Source text:
========================================

How Alibaba Builds a Massive E‑Commerce Concept Graph to Power Search & Recommendation
This article explains how Alibaba’s Search & Recommendation team constructs a large‑scale e‑commerce concept graph—defining e‑commerce concepts, mining them from queries and titles, building an ontology, linking concepts to entities, and applying the graph to improve personalized search and recommendation.
Background
Although e‑commerce search and recommendation algorithms have advanced, they still suffer from problems such as duplicate recommendations and lack of novelty because they follow a "item‑to‑item" paradigm rather than being driven directly by user demand.
What Is an E‑Commerce Concept?
An e‑commerce concept is a short, semantically complete phrase that represents a user demand, e.g., "dress", "children's anti‑lost", "BBQ essentials". Concepts must follow basic principles and are divided into three categories: shopping scenario, extensive category, and general concept.
Concept Mining
Concepts are mined primarily from user search queries and product titles. The mining pipeline consists of candidate generation (using AutoPhrase and a sequential pattern extractor combined with a 2‑gram language model) and concept classification (a discriminative model that fuses language model embeddings, sequence information, and rule‑based features).
Candidate Generation
Patterns are extracted from labeled positive and negative concepts, weighted, and combined with a statistical language model to prune candidates, ensuring syntactic correctness.
Concept Classification
A Wide&Deep model trained on sequence features, along with ELMo embeddings, is used to judge concept validity, handling short, noisy query and title texts.
Ontology
To give concepts richer semantics, an e‑commerce ontology is built, defining entities, concepts, attributes, and relationships. The ontology follows a schema.org‑like hierarchy rooted at Thing , with nine top‑level subclasses such as Action , CreativeWork , Product , and Person . Each subclass inherits attributes and relations from its parent.
Attributes such as alias , description , image , and name are defined for Thing . The Category subclass adds a specific category type attribute. Over 140 attributes and relations are modeled.
From Knowledge Graph to Cognitive Graph
Concepts are linked to ontology nodes through a tagging process. Because many concepts are short, word‑sense disambiguation is performed using a sequence labeling model with attention to domain context, followed by fine‑grained tagging to resolve one‑to‑many type mappings.
Edge Types
The graph defines 19 relation types, including isA (e.g., "Bohemian dress isA dress") and is_related_to (linking concepts to items). Building isA relations involves pattern‑based extraction and vector‑based prediction, followed by cleaning steps such as deduplication and cycle removal.
Applications
Explicit
The concept graph powers theme cards on the homepage (e.g., "Shopping Encyclopedia") and scenario‑based recommendations on product detail pages.
Implicit
By providing richer node‑edge data centered on concepts, the graph enhances search and recommendation algorithms with deeper semantic understanding, enabling explainable recommendation, knowledge graph embedding, and reasoning‑based recommendation.
Conclusion and Outlook
Building a cognitive graph requires massive resources across algorithms, engineering, operations, and crowdsourcing. This article offers a high‑level view from an algorithmic perspective; many components remain under active research and optimization.

========================================

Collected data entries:
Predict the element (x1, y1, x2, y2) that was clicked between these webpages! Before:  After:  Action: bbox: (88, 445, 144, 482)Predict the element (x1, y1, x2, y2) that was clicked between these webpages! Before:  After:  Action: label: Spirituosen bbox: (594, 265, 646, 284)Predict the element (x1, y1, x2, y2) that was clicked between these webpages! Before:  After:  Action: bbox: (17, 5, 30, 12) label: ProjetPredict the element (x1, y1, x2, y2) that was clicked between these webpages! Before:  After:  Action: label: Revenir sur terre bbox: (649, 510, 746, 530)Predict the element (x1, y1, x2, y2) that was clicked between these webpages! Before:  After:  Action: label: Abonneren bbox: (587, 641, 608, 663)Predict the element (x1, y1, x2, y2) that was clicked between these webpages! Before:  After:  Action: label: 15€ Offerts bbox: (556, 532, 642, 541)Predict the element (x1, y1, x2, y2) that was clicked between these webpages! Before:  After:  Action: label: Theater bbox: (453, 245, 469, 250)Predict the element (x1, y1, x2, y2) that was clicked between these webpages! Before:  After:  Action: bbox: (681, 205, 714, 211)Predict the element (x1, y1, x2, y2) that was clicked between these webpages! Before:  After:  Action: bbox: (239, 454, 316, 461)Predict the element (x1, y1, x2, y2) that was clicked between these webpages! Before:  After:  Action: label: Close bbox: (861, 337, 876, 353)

========================================

Problem to solve: Reproduce the passage of the article on Alibaba's e-commerce concept graph that opens with the words "Applications" and closes with the words "and reasoning‑based recommendation.".

Task response:
Applications
Explicit
The concept graph powers theme cards on the homepage (e.g., "Shopping Encyclopedia") and scenario‑based recommendations on product detail pages.
Implicit
By providing richer node‑edge data centered on concepts, the graph enhances search and recommendation algorithms with deeper semantic understanding, enabling explainable recommendation, knowledge graph embedding, and reasoning‑based recommendation.